> [Task objective]: Report every line from the following entries that contains the string "computer".
== Records shown
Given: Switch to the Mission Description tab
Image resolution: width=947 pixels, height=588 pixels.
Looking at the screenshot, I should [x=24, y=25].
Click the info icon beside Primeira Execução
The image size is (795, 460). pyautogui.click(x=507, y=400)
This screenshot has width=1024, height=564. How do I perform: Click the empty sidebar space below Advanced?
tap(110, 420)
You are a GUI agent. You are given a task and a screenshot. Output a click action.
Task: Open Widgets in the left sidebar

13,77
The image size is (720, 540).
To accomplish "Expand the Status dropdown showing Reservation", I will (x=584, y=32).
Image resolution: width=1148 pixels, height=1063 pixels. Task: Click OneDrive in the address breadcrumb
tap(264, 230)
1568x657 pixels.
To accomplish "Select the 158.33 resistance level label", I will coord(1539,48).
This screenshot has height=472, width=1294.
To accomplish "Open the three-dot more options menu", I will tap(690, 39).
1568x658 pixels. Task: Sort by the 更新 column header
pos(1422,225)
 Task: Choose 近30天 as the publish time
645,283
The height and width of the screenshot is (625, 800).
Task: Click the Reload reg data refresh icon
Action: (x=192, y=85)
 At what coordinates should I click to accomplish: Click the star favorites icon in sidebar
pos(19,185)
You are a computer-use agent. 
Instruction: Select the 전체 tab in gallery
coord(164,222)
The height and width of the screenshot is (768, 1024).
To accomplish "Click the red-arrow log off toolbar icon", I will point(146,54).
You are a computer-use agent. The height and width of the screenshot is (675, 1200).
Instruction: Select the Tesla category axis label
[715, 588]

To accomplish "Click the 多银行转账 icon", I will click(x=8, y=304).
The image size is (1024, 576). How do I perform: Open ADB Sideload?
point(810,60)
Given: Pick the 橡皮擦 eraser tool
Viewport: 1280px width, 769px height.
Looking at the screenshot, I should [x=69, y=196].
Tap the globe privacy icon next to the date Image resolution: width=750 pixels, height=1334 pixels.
====
> [Response to the exercise]:
You are a computer-use agent. 
You are a computer-use agent. The height and width of the screenshot is (675, 1200).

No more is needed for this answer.